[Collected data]
------

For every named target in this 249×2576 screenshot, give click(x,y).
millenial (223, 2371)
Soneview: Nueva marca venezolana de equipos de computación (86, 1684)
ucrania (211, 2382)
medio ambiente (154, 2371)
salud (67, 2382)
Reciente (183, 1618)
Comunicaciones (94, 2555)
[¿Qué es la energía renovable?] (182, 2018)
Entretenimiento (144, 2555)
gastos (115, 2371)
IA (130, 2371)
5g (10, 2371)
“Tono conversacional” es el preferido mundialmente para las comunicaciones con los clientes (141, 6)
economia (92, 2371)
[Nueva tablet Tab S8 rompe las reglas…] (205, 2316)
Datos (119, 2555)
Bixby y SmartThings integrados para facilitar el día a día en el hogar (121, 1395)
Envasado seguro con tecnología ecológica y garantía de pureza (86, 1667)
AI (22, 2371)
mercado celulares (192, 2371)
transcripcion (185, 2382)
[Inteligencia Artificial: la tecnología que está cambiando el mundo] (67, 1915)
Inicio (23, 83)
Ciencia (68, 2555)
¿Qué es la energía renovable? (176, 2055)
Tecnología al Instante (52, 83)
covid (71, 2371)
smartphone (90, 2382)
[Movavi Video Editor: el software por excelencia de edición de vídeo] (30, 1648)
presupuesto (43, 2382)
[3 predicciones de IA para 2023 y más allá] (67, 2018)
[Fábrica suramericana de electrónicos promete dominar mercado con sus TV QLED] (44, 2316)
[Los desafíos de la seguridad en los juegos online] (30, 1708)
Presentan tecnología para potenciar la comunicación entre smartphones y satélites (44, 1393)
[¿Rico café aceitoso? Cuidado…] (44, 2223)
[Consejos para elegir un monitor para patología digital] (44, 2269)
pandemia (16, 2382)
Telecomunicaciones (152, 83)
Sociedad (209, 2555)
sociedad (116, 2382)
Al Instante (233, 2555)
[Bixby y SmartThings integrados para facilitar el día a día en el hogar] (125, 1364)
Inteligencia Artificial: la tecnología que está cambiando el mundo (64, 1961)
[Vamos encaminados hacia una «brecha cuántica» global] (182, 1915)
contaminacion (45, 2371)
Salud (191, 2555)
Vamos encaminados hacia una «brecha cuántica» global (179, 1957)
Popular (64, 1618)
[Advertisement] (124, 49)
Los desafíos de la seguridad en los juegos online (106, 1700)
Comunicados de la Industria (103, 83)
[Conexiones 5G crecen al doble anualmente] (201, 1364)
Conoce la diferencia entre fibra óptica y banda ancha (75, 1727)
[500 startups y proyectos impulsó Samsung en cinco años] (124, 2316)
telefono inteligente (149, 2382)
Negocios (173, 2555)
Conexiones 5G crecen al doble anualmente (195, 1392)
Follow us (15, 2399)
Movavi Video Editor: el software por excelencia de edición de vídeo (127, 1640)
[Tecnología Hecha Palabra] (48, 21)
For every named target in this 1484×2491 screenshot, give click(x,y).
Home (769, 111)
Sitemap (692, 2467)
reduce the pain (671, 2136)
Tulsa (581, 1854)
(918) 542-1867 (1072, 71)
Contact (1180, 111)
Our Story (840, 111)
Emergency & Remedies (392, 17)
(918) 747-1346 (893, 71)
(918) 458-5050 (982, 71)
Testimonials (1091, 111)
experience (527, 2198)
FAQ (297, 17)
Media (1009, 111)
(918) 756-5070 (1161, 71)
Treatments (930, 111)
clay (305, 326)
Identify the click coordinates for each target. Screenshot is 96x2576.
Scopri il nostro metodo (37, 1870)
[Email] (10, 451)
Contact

------

[Work to be completed] Each line above is to be reproduced exactly.

[Reply]
For every named target in this 249×2576 screenshot, give click(x,y).
millenial (223, 2371)
Soneview: Nueva marca venezolana de equipos de computación (86, 1684)
ucrania (211, 2382)
medio ambiente (154, 2371)
salud (67, 2382)
Reciente (183, 1618)
Comunicaciones (94, 2555)
[¿Qué es la energía renovable?] (182, 2018)
Entretenimiento (144, 2555)
gastos (115, 2371)
IA (130, 2371)
5g (10, 2371)
“Tono conversacional” es el preferido mundialmente para las comunicaciones con los clientes (141, 6)
economia (92, 2371)
[Nueva tablet Tab S8 rompe las reglas…] (205, 2316)
Datos (119, 2555)
Bixby y SmartThings integrados para facilitar el día a día en el hogar (121, 1395)
Envasado seguro con tecnología ecológica y garantía de pureza (86, 1667)
AI (22, 2371)
mercado celulares (192, 2371)
transcripcion (185, 2382)
[Inteligencia Artificial: la tecnología que está cambiando el mundo] (67, 1915)
Inicio (23, 83)
Ciencia (68, 2555)
¿Qué es la energía renovable? (176, 2055)
Tecnología al Instante (52, 83)
covid (71, 2371)
smartphone (90, 2382)
[Movavi Video Editor: el software por excelencia de edición de vídeo] (30, 1648)
presupuesto (43, 2382)
[3 predicciones de IA para 2023 y más allá] (67, 2018)
[Fábrica suramericana de electrónicos promete dominar mercado con sus TV QLED] (44, 2316)
[Los desafíos de la seguridad en los juegos online] (30, 1708)
Presentan tecnología para potenciar la comunicación entre smartphones y satélites (44, 1393)
[¿Rico café aceitoso? Cuidado…] (44, 2223)
[Consejos para elegir un monitor para patología digital] (44, 2269)
pandemia (16, 2382)
Telecomunicaciones (152, 83)
Sociedad (209, 2555)
sociedad (116, 2382)
Al Instante (233, 2555)
[Bixby y SmartThings integrados para facilitar el día a día en el hogar] (125, 1364)
Inteligencia Artificial: la tecnología que está cambiando el mundo (64, 1961)
[Vamos encaminados hacia una «brecha cuántica» global] (182, 1915)
contaminacion (45, 2371)
Salud (191, 2555)
Vamos encaminados hacia una «brecha cuántica» global (179, 1957)
Popular (64, 1618)
[Advertisement] (124, 49)
Los desafíos de la seguridad en los juegos online (106, 1700)
Comunicados de la Industria (103, 83)
[Conexiones 5G crecen al doble anualmente] (201, 1364)
Conoce la diferencia entre fibra óptica y banda ancha (75, 1727)
[500 startups y proyectos impulsó Samsung en cinco años] (124, 2316)
telefono inteligente (149, 2382)
Negocios (173, 2555)
Conexiones 5G crecen al doble anualmente (195, 1392)
Follow us (15, 2399)
Movavi Video Editor: el software por excelencia de edición de vídeo (127, 1640)
[Tecnología Hecha Palabra] (48, 21)
For every named target in this 1484×2491 screenshot, give click(x,y).
Home (769, 111)
Sitemap (692, 2467)
reduce the pain (671, 2136)
Tulsa (581, 1854)
(918) 542-1867 (1072, 71)
Contact (1180, 111)
Our Story (840, 111)
Emergency & Remedies (392, 17)
(918) 747-1346 (893, 71)
(918) 458-5050 (982, 71)
Testimonials (1091, 111)
experience (527, 2198)
FAQ (297, 17)
Media (1009, 111)
(918) 756-5070 (1161, 71)
Treatments (930, 111)
clay (305, 326)
Identify the click coordinates for each target. Screenshot is 96x2576.
Scopri il nostro metodo (37, 1870)
[Email] (10, 451)
Contact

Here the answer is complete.